CBOR Converter
Convert between JSON and CBOR (RFC 8949).
Overview
The CBOR converter translates between JSON and Concise Binary Object Representation as specified in RFC 8949. Paste JSON to get CBOR bytes (hex or base64), or paste CBOR to recover the document as readable JSON.
CBOR shows up in IoT firmware, WebAuthn assertions, COSE-signed messages, and any protocol where size matters more than human readability. Embedded developers, security engineers, and protocol implementers reach for a cbor decoder when inspecting a captured payload or producing test vectors for a constrained device.
How it works
CBOR is a binary serialization defined by RFC 8949. Each item begins with an initial byte whose top three bits indicate the major type (unsigned int, negative int, byte string, text string, array, map, tag, or simple/float) and whose bottom five bits give the additional info — usually the length or value, with overflow extension bytes for larger magnitudes.
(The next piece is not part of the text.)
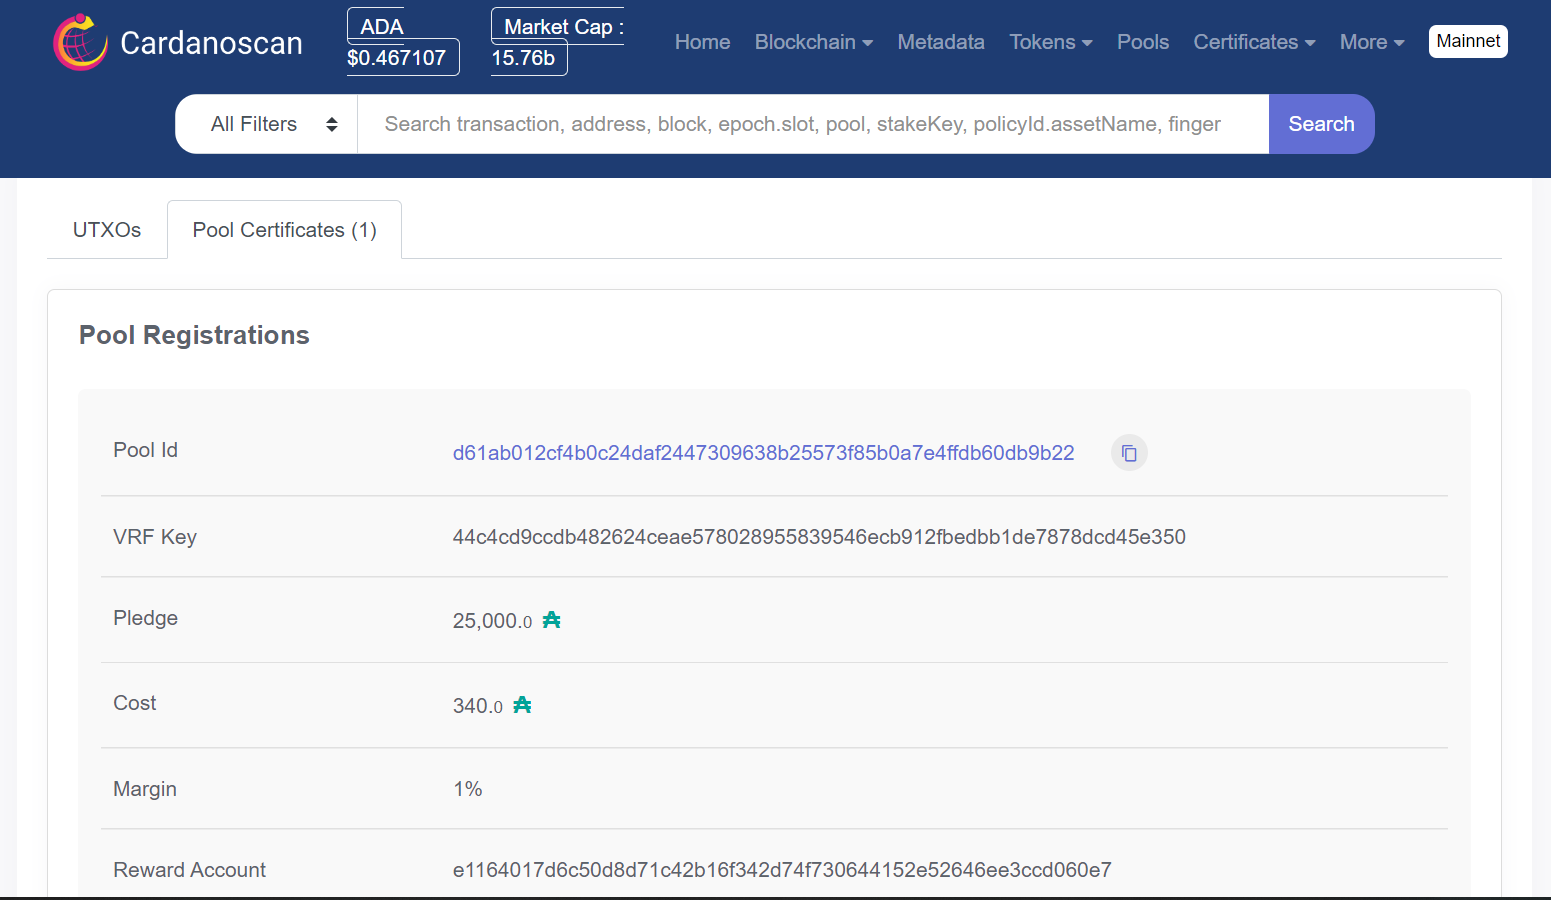Click the Market Cap badge
The height and width of the screenshot is (900, 1551).
pos(556,42)
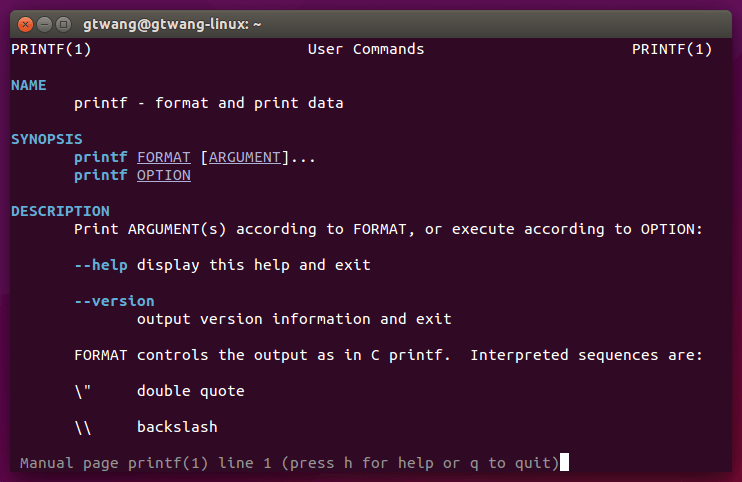Close the terminal window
The converter handles all eight major types, indefinite-length streams, half/single/double precision floats, and the common tags for date/time (0, 1), bignum (2, 3), and decimal fractions (4). CBOR types without a JSON peer (byte strings, tags) are rendered using Extended JSON markers so the round trip is lossless.
Examples
JSON in: {"a":1,"b":[2,3]}
CBOR out: a2 61 61 01 61 62 82 02 03
JSON in: [1, 2.5, "hi"]
CBOR out: 83 01 fb 4004 0000 0000 0000 62 68 69
CBOR in (hex): a16568656c6c6f65776f726c64
JSON out: {"hello":"world"}
FAQ
Why use CBOR instead of JSON?
CBOR encodes the same data model in fewer bytes, parses faster, and supports binary data natively without base64 wrapping. RFC 8949 is the basis for COSE, CWT, WebAuthn attestations, and many IoT protocols.
Does it handle CBOR tags like timestamps?
Yes. Tag 0 (RFC 3339 string) and tag 1 (epoch seconds) decode to ISO 8601 strings. Bignum tags 2 and 3 decode to numeric strings to preserve precision beyond 53 bits.
Can it produce deterministic CBOR for COSE signing?
Output uses canonical encoding rules: shortest-form integer encoding, definite-length items, and sorted map keys. That matches the deterministic profile used by COSE.